Industrial chemical reactors can be large and complex pieces of equipment. However, many of these reactors can be modeled with reasonable accuracy using an ideal reactor model. There are two types of ideal reactors, stirred tanks for liquids’ reactions and tubular for gas or liquid reactions.

Stirred-tank reactors include batch reactor, semi-batch reactor, and continuous stirred-tank reactors (CSTRs). The criterion for ideality in-tank reactors is that the liquid is perfectly mixed, which means no gradients in the vessel’s temperature or concentration.

Tubular reactors are considered ideal if there is a plug flow of fluid. There are no radial gradients of concentration or velocity, nor is there no axial diffusion or conduction.

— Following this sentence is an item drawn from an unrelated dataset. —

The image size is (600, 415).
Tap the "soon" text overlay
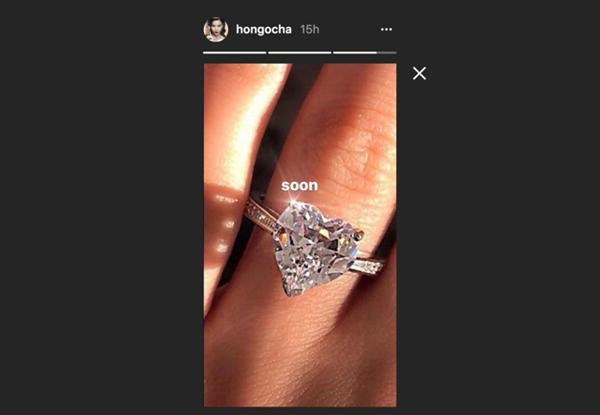(300, 186)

Although these ideal conditions are impossible to reach into real industrial reactors, the classical idealizations can be used for studying both steady-state design and the dynamic control of chemical reactors. In this class, we discuss the classical types of reactors qualitatively: batch reactor (BR), continuous stirred-tank reactor (CSRT), plug flow reactor (PFR).